Figure 2

SMC-containing cohesin and condensin complexes localize to a subset of tDNAs and ETC loci. (a) Number of overlapping peaks identified by ChIP-seq against α-kleisen subunits Rad21 (cohesin), Barren (condensin I), and CAP-H2 (condensin II) in Kc167 cells (P < 0.00001 for overlap between Rad21 with CAP-H2 or Barren, permutation test). (b) Heatmap representation of ChIP-seq read intensities of SMC-containing complexes and TFIIIC subunit dTFIIIC220, anchored across all dTFIIIC220 peaks (top), plus or minus 5 kb. Heatmap representation (bottom) of overlap frequencies between dTFIIIC220 peaks and those of SMC-containing complexes (overlap significance for dTFIIIC220 with each factor P < 0.00001, permutation test). (c) Read intensity plots for Rad21, Barren, and CAP-H2 at TFIIIC-bound tDNAs (left) and ETC loci (right) plus or minus 5 kb.

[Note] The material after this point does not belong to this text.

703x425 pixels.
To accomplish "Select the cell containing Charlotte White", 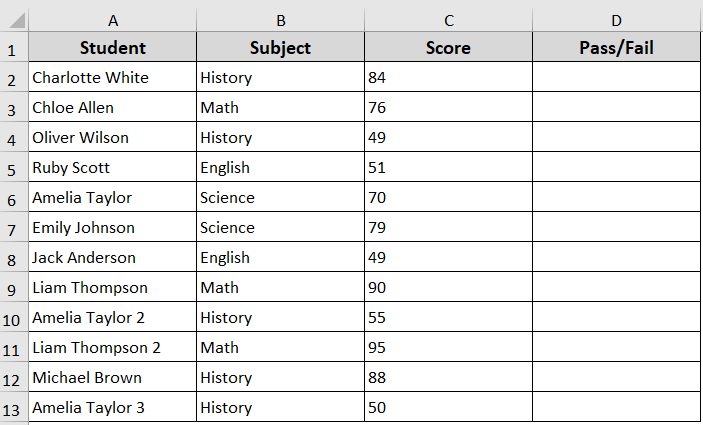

Tag density is represented as rank-order normalized reads per million (RPM) across all three ChIP-seq experiments. (d,e) Example genomics viewer profiles of overlapping dTFIIIC220 sites at tRNA genes and ETC loci. (f) Heatmap representation shown for DNase-seq and ChIP-seq read intensities at 1,311 active enhancers previously defined by STARR-seq, and marked by active enhancer characteristics in the Kc167 cell line, including DNase I hypersensitivity, H3K4me1 and H3K27ac. (g) Percentage of enhancers bound by dTFIIIC220 and SMC-containing complexes.